«Pelearemos hasta el final por nuestro colegio»

«La consejería quiere estrangularnos y amortizar las plazas de los docentes que se jubilan», denuncian los centros Laviada y Asturias

A. VILLACORTAGIJÓN.
«Pelearemos hasta el final por nuestro colegio»

«Vamos a pelear hasta el final por nuestro colegio. Nos da igual que la Consejería de Educación lo entienda o no. Nosotros tenemos una responsabilidad moral para con nuestros colegios y para con nuestras familias. Creemos que los ciudadanos siempre deben tener la última palabra y nosotros somos una comunidad educativa y queremos seguir siéndolo». La directora del Colegio Público Asturias, Marta Elena Iglesias Hevia, salió ayer a la calle arropada por decenas de personas entre «docentes cabreados y familias sorprendidas». Tanto del centro que dirige como del vecino Colegio Público Laviada. Coreando consignas y portando pancartas, con silbatos, bocinas, megáfonos y hasta cacerolas, intentando hacer ruido para ser escuchados.

Los dos centros públicos se cuentan entre los damnificados por la planificación de las plantillas docentes realizada por la Consejería de Educación del Principado de cara al próximo curso, y que, en su caso, se traduce, incluso, en la pérdida de una de sus dos unidades de Educación Infantil que no están dispuestos a permitir.

«Estamos preparados para dar la batalla hasta el último día y tenemos los ánimos altos», confirmaba la responsable del centro educativo antes de que los manifestantes cortasen la calle Carlos Marx poco después de las dos de la tarde y alrededor de unos veinte minutos, una medida de presión que están dispuestos a repetir todos los jueves y a la que ya han invitado a todos los centros públicos «afectados por las medidas de recorte como Los Pericones, que también perdería unidades, La Calzada, Montevil o el Colegio Público Severo Ochoa».

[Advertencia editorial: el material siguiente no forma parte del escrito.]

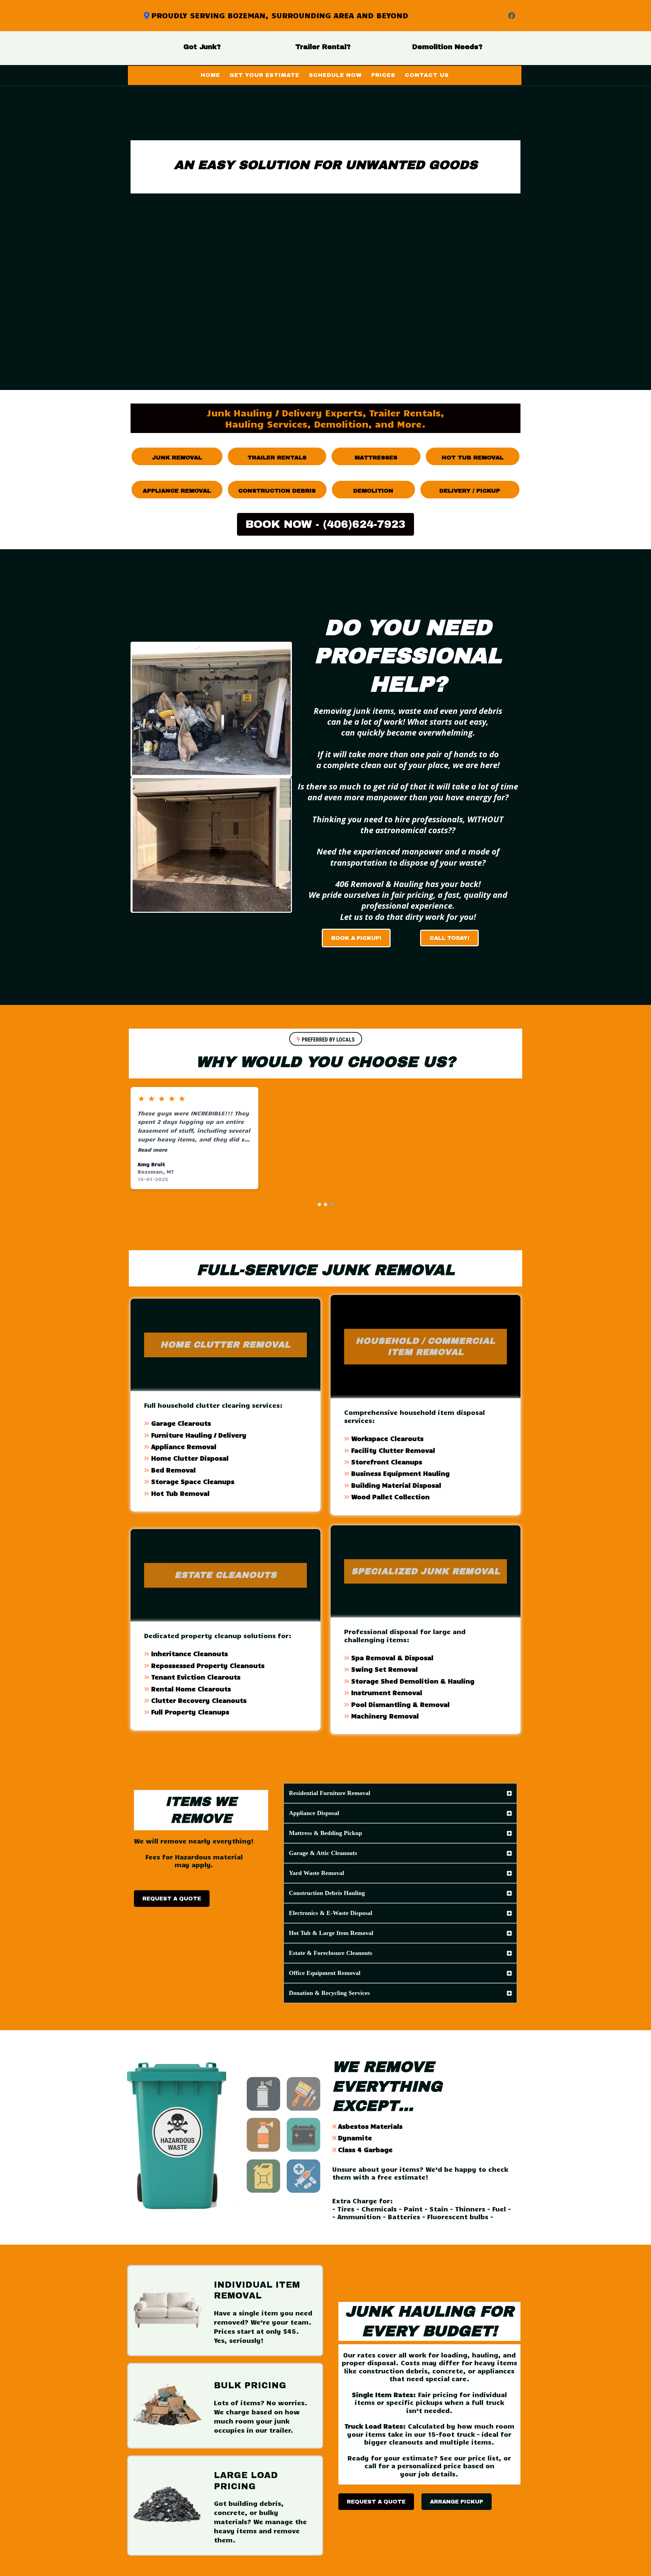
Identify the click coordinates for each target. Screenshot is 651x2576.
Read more (152, 1149)
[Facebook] (511, 15)
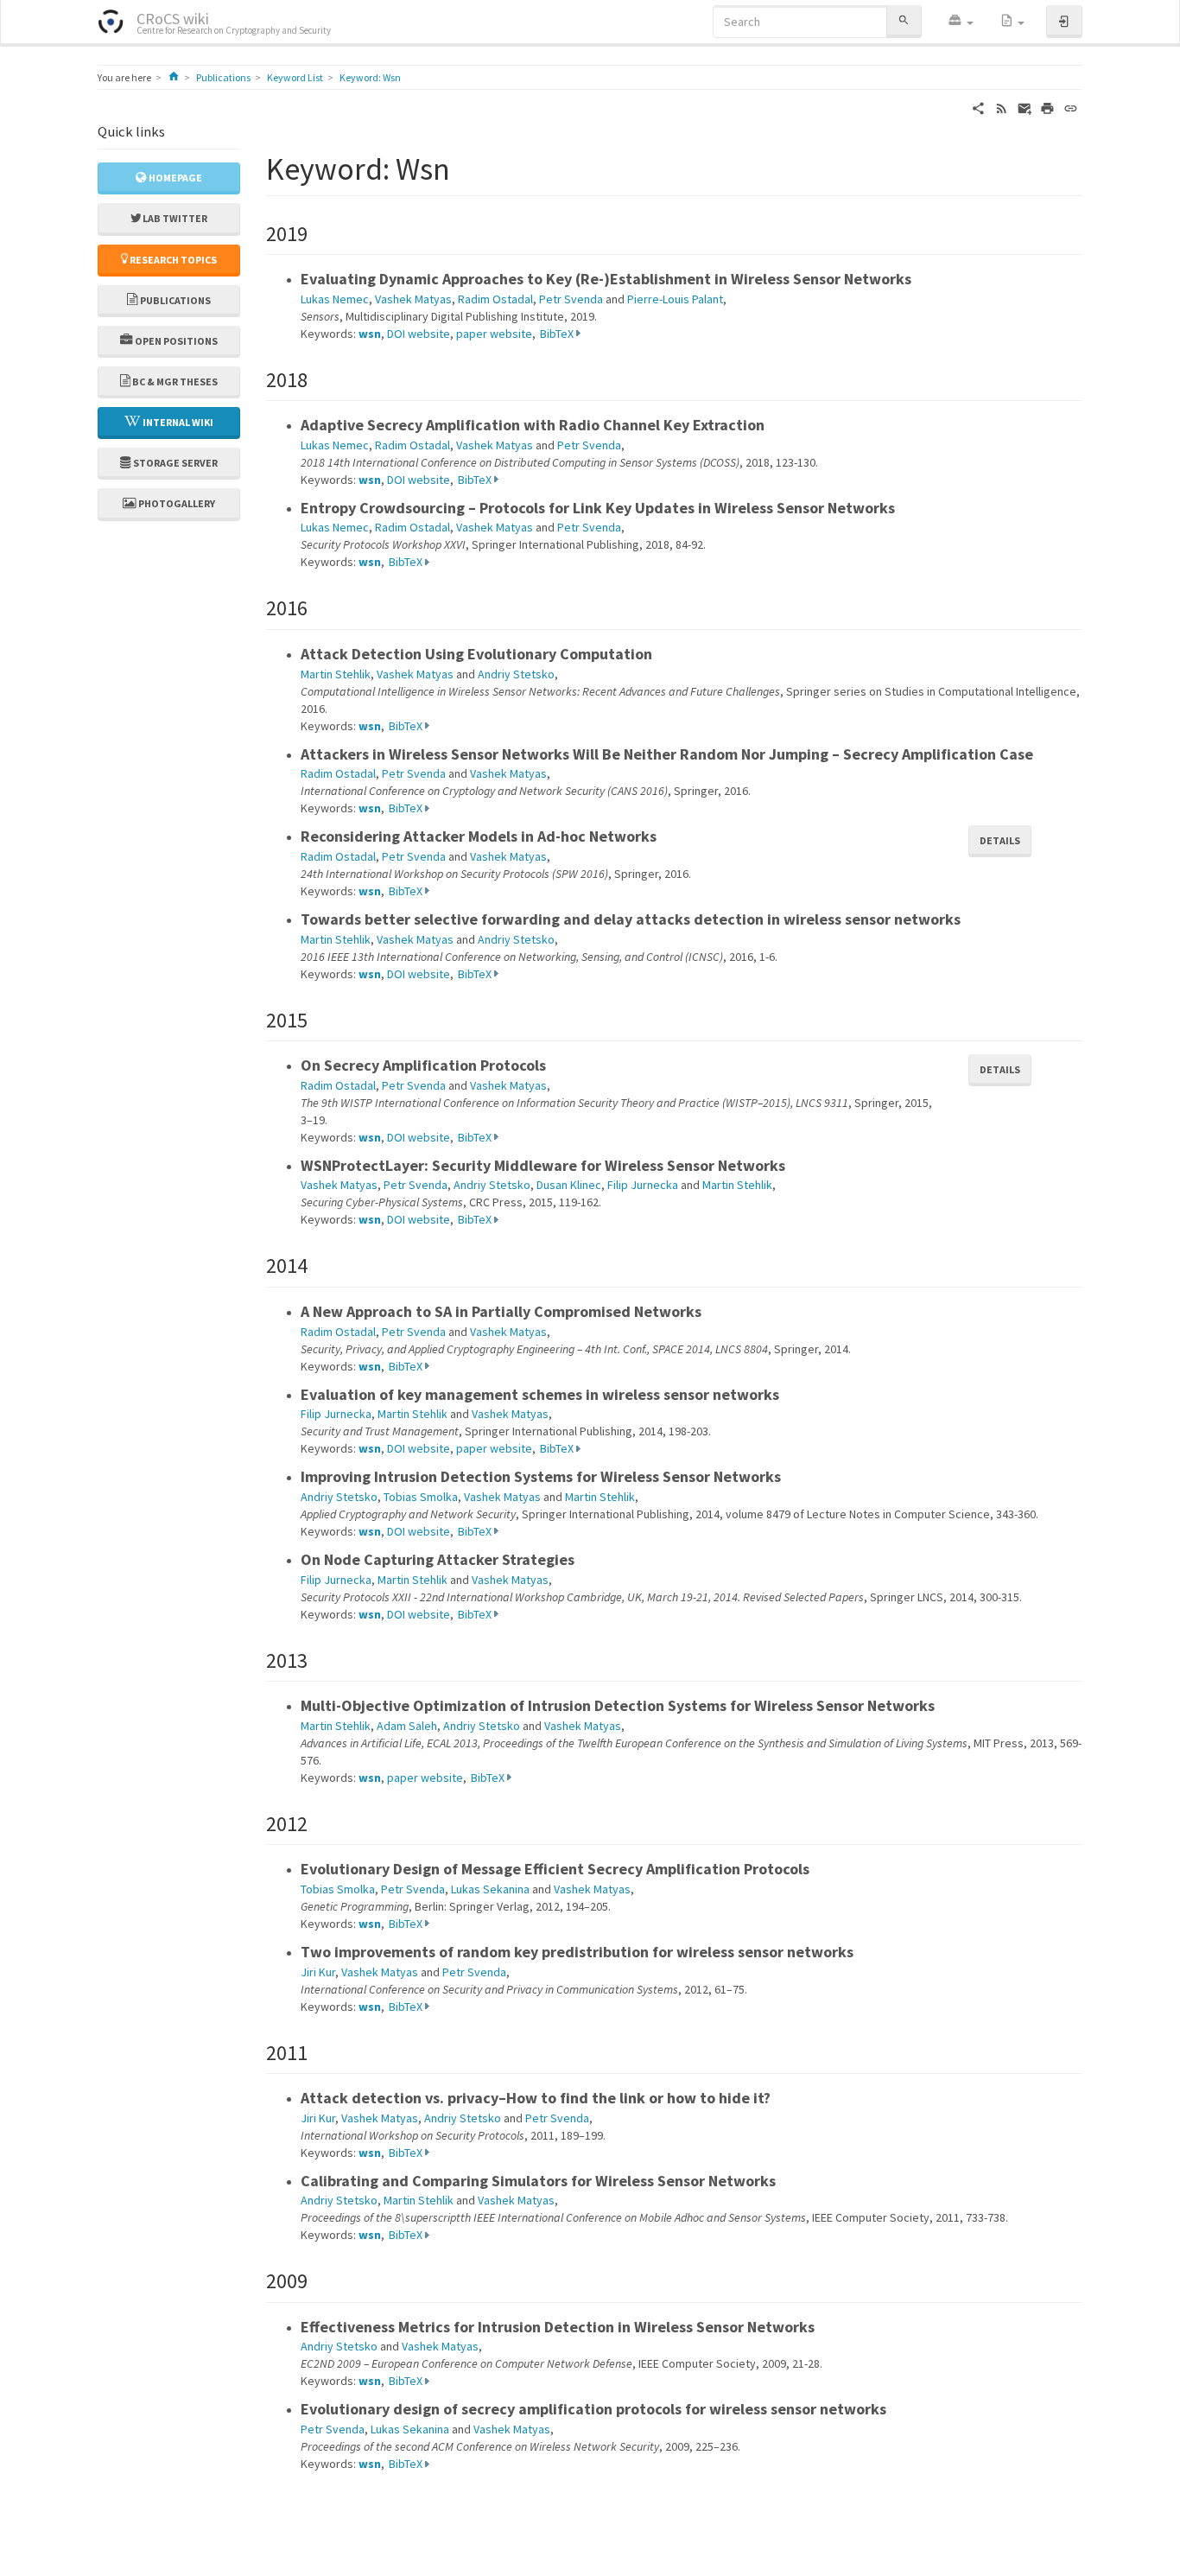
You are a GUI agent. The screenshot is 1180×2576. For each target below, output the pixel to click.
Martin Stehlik (336, 674)
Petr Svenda (571, 299)
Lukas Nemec (335, 299)
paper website (494, 333)
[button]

Además de los docentes, que ven peligrar decenas de puestos de trabajo, allí estaban muchos padres y madres -incluso abuelas combativas se pudieron ver en la protesta- que corearon lemas contra la reducción de tres maestros en el Laviada y otros dos docentes en el Asturias y que, como Jesús Fernández, reclamaban el «derecho a decidir» en qué centro estudiarán sus hijos e hijas. Porque, según denuncian, mucho se temen que «lo que pretende la consejería es estrangular a los centros públicos, para que pasen a tener una única unidad por curso, y amortizar las plazas de los docentes que se jubilan para sustituirlas por interinos, que hacen un magnífico trabajo, pero con los que se incrementa la inestabilidad laboral».

Según la directora del Asturias, un recorte de unidades sería entendible una vez que se conozca la demanda de alumnado de cada centro, pero no a priori, «porque yo lo valgo, sin ninguna explicación». Desde el Laviada explicaban que los condenan a atender al mismo alumnado que escolarizan otros colegios hasta con seis profesores menos. La elaboración de un manifiesto conjunto, porque saben que la unión hace la fuerza, y una recogida de firmas están sus medidas inminentes de presión.